In its prospectus, Qian Dama states IPO proceeds will be used for supply chain enhancement, store network optimization, and technology investment. However, capital alone cannot fix the fundamental tension between its discount-driven brand promise and franchisee profitability. The company has tried to reassure markets, with Feng Weihua (冯卫华) publicly reaffirming commitment to the “no overnight meat” ethos. Yet, the strategic roadmap remains unclear. Success post-listing would require a delicate recalibration: perhaps moderating discount aggressiveness, improving revenue-sharing with franchisees, or developing hybrid store models for new regions.
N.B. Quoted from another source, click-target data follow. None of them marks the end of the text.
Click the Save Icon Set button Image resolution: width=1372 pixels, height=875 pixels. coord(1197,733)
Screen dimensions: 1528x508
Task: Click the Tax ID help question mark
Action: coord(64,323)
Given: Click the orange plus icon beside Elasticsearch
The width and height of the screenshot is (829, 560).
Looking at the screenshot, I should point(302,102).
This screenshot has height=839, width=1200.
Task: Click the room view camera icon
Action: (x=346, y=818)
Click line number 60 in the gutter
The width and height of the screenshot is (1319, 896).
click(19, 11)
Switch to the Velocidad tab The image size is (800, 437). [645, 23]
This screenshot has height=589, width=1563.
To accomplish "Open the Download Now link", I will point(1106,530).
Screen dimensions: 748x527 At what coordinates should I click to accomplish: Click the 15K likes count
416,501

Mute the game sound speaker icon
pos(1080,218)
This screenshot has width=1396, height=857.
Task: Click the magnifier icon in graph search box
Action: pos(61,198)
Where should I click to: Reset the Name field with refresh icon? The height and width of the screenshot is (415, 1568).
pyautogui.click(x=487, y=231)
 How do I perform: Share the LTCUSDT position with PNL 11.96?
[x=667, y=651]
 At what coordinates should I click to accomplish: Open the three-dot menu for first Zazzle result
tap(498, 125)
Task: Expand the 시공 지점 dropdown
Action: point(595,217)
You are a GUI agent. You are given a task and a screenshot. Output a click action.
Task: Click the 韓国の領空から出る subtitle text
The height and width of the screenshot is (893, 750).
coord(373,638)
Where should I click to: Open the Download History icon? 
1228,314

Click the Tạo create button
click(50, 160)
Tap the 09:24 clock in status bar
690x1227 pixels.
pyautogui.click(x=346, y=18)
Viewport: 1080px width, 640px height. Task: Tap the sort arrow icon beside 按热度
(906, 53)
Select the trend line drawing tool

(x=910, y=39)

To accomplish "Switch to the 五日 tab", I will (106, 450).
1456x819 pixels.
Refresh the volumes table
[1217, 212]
This third IPO attempt buys time, but the underlying business model challenges demand more than a financial Band-Aid.Qian Dama’s narrative is a potent mix of visionary branding, operational innovation, and the harsh realities of scale. This third IPO attempt arrives as a pivotal moment of truth. While the company boasts leading market share and a powerful community brand, its financials reveal stagnation, its franchise network is fraying, and its leadership is in flux. For institutional investors, the prospectus offers a case study in the risks of over-reliance on a single, margin-pressuring operational gimmick and the difficulties of transplanting a locally optimized model. The upcoming listing, if successful, will provide essential capital, but the true test will be whether management can execute a difficult转型 (transformation)—moving from a discount-driven traffic model to a sustainably profitable, geographically diversified fresh food retailer. Market participants should closely monitor post-IPO communications for concrete plans on franchisee relations, regional strategy, and margin improvement. Qian Dama’s journey underscores that in China’s cutthroat fresh retail arena, even industry giants must continually evolve or risk being left behind.